The Myth of Self-Reliance

victorian-wheelchairAnnE continues her fabulous guest stint at By Common Consent.

I have tried continually to get this people to pursue a course that will make them self-sustaining, taking care of their poor—the lame, the halt and the blind, lifting the ignorant from where they have no opportunity of observing the ways of the world, and of understanding the common knowledge possessed among the children of men, bringing them together from the four quarters of the world, and making of them an intelligent, thrifty and self-sustaining people.” (Brigham Young 6 Apr 1868 JD 12:195)

At the close of overland emigration, Brigham Young reminded the survivors comfortably gathered in the new Tabernacle it was time to graduate from a scrappy interdependence to a covenant community. In self-reliance they had packed individual wagons; in self-preservation companies banded and braced against the journey; the prologue was over. To circumscribe the breadth of a Zion worthy of exaltation, the saintly challenge is what Young called becoming “self-sustaining”, or creating a lasting and corporate abundance in the soul, heart and hand.

We Mormons can triage the heck out of acute suffering–from acres of Cream of Gilead casserole to a yellow-besmocked human chain that really makes a photo-op pop. We’re famous for out-donating and out-serving most other well-meaning people in more scheduled ways too. For my money, operationalizing charity with professional efficiency and earnest caring is an outward testimony of the Lord’s people.

I offer this as a personal indictment. I tend to spend the bulk of my personal ministry serving dead people, because they are more grateful and less weird than the living. I am hopeful that as I mature, I will learn to own Zion in the aggregate as Brigham suggested. When he plead with the Saints to enlarge their borders to give place to those who remained marginalized, the final bowery had been dismantled, and a new sacred dome stretched over their heads. Now no longer an encampment, perhaps Israel felt once again anchored to a center place, however far-flung the outposts seemed to those still marooned in the periphery.

**To-do list**
**1.** According to the text on self-reliance, what does the writer spend the bulk of their personal ministry doing, and why?
**2.** In the records, rewrite the lines from the one containing "Where should I click to: Select" through the one containing "tap(353, 68)", inclusive, with "icon" changed to "symbol" and everything else left as it is.

A run of records

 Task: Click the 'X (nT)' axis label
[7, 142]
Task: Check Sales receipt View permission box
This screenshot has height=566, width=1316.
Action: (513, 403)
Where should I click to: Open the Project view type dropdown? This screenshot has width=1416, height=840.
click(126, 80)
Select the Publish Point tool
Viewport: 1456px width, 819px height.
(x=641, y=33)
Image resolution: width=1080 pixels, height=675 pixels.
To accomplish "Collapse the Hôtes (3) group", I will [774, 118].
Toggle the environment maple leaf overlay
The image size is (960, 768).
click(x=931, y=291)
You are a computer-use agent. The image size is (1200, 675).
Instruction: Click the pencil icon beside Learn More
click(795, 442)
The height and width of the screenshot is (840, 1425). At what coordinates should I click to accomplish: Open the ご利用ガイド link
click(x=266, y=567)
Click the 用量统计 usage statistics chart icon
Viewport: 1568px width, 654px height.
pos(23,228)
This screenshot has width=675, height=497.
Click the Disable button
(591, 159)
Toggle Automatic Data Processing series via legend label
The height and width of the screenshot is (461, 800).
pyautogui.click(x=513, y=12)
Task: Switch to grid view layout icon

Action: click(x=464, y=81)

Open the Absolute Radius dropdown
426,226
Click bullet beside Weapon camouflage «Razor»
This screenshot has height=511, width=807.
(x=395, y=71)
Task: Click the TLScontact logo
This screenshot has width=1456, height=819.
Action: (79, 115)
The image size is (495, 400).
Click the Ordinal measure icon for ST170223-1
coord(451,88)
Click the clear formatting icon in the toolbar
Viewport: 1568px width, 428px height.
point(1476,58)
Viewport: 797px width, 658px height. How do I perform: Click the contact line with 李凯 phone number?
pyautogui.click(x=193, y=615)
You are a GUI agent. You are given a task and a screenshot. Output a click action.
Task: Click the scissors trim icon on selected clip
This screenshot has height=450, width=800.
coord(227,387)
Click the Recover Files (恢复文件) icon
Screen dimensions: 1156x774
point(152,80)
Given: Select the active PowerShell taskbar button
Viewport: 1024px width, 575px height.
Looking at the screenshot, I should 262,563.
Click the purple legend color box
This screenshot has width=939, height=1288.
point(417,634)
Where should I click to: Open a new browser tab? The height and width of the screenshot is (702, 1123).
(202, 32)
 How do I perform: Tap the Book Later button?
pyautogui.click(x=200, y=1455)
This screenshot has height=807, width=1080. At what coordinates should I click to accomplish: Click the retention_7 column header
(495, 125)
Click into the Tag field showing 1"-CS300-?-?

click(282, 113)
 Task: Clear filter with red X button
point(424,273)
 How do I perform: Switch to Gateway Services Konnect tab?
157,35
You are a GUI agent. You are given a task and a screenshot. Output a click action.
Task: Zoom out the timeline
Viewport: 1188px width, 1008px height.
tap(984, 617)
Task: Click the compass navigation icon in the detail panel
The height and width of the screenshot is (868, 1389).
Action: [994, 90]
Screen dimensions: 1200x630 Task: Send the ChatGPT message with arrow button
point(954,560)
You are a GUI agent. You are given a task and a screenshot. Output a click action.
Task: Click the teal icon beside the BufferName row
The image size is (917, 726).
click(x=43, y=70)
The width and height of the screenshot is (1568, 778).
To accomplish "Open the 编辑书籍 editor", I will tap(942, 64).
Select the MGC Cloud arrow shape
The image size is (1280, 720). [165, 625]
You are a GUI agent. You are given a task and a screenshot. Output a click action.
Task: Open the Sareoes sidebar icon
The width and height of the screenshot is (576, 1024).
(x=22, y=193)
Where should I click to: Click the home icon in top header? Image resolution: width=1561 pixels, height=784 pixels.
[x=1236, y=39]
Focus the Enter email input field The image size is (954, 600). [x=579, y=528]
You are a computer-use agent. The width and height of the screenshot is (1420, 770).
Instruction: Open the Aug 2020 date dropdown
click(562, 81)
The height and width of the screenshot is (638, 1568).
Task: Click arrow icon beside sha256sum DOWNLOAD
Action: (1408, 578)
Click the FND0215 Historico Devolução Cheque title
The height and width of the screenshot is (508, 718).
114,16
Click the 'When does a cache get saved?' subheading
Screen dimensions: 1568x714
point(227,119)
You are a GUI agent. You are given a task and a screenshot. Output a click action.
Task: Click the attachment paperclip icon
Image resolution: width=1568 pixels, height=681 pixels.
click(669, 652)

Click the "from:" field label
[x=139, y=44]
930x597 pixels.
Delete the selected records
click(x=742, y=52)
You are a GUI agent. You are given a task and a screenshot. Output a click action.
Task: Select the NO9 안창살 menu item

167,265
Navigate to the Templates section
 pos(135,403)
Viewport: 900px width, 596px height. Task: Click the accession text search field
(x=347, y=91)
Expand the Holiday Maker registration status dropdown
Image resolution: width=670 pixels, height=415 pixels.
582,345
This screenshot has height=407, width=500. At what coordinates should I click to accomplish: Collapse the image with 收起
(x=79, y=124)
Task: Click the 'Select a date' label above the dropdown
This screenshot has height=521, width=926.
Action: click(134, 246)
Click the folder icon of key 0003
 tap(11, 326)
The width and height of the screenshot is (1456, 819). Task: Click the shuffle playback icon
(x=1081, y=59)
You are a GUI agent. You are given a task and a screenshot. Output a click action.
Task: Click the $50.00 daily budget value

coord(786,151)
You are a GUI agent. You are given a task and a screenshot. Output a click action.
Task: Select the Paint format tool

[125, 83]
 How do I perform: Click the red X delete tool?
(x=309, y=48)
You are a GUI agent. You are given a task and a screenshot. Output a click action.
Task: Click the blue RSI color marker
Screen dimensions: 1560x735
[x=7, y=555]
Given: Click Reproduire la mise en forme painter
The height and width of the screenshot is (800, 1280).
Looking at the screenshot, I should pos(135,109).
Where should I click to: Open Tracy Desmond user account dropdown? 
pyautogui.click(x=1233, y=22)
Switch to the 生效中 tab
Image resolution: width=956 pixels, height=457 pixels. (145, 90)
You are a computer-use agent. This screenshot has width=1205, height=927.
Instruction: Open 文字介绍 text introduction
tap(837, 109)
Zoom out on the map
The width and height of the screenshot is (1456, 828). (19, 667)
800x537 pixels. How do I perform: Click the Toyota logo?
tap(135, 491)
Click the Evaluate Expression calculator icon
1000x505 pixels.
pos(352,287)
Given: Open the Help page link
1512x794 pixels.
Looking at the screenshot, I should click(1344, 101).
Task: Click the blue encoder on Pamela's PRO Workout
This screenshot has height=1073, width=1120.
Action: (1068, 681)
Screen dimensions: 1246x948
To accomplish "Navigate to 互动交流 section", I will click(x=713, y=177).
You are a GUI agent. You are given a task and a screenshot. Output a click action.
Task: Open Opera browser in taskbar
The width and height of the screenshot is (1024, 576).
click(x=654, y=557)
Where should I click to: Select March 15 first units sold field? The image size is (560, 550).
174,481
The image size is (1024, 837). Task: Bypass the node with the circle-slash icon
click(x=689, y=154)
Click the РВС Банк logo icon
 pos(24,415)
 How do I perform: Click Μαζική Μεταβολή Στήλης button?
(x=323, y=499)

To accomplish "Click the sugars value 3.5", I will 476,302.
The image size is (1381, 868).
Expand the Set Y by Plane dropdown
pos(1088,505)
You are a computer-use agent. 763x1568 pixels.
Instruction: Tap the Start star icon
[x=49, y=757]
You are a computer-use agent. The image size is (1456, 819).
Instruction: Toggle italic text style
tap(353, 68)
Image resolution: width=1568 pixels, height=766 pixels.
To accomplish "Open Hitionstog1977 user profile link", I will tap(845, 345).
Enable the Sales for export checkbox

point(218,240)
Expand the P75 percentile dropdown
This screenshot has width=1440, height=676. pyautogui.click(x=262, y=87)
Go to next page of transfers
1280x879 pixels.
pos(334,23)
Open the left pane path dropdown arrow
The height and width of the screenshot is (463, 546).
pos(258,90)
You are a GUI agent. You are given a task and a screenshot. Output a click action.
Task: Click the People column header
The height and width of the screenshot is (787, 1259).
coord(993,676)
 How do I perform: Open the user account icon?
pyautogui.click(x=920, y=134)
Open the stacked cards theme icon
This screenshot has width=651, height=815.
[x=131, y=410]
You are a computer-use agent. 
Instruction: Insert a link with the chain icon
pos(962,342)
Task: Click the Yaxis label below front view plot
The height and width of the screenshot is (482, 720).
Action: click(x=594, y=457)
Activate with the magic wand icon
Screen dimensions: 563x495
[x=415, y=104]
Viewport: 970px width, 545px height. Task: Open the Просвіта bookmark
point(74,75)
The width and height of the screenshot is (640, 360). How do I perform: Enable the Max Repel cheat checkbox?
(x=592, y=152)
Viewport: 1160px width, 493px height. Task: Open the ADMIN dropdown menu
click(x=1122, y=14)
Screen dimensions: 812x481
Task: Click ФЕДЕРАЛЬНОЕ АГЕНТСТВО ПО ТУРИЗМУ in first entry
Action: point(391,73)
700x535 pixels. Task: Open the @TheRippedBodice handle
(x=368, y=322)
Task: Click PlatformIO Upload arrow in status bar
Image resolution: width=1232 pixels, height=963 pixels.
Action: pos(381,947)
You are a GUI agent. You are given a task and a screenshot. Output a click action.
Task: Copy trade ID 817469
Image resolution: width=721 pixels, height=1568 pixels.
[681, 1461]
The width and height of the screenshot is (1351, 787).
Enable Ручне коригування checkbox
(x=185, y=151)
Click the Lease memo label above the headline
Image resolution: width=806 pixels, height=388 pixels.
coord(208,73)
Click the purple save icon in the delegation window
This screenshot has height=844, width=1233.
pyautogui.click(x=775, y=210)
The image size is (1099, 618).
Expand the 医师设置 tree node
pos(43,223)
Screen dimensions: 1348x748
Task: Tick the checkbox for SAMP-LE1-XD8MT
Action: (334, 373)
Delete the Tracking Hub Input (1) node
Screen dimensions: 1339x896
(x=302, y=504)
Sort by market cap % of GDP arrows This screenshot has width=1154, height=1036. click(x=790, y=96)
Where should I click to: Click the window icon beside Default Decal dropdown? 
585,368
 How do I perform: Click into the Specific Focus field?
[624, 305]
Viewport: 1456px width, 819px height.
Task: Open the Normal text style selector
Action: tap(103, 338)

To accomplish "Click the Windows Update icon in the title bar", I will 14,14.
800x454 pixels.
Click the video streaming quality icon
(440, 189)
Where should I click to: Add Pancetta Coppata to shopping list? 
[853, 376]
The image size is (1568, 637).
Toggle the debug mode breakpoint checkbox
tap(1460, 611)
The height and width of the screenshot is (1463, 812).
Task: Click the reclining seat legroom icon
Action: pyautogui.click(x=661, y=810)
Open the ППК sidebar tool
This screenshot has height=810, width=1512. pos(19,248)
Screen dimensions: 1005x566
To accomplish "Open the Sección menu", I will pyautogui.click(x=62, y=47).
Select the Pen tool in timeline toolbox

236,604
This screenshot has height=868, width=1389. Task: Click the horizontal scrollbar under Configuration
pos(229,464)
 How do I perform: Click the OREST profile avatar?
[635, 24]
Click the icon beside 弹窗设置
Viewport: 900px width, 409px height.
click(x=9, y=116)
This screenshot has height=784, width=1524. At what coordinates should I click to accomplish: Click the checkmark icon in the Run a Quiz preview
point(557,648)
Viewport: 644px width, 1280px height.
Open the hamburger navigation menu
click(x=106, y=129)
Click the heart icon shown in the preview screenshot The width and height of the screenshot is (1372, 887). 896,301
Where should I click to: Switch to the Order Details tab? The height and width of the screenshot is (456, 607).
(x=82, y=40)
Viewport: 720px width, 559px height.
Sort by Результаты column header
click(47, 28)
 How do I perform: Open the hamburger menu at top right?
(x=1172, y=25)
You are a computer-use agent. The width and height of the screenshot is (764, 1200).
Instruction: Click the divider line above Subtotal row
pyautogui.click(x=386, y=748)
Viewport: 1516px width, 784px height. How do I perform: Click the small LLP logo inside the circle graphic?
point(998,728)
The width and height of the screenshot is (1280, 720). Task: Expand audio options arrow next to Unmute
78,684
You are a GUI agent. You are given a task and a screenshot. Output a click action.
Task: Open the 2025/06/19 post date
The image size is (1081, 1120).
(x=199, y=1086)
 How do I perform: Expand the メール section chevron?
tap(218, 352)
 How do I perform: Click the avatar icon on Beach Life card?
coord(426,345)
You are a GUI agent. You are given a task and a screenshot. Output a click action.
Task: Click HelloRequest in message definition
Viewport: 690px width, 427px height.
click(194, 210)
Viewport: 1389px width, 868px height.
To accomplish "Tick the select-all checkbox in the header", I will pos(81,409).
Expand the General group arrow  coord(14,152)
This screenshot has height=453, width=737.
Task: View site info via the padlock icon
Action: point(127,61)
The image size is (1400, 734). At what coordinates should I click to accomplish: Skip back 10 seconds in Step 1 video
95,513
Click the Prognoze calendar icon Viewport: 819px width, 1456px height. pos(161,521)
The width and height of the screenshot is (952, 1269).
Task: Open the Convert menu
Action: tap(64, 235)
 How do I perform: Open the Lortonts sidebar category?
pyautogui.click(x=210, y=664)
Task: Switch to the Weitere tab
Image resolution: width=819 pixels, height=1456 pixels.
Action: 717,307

**Problem solutions**
**1.** Serving dead people, because they are more grateful and less weird than the living.

**2.**
Where should I click to: Select March 15 first units sold field? The image size is (560, 550).
174,481
The image size is (1024, 837). Task: Bypass the node with the circle-slash symbol
click(x=689, y=154)
Click the РВС Банк logo symbol
 pos(24,415)
 How do I perform: Click Μαζική Μεταβολή Στήλης button?
(x=323, y=499)

To accomplish "Click the sugars value 3.5", I will 476,302.
The image size is (1381, 868).
Expand the Set Y by Plane dropdown
pos(1088,505)
You are a computer-use agent. 763x1568 pixels.
Instruction: Tap the Start star symbol
[x=49, y=757]
You are a computer-use agent. The image size is (1456, 819).
Instruction: Toggle italic text style
tap(353, 68)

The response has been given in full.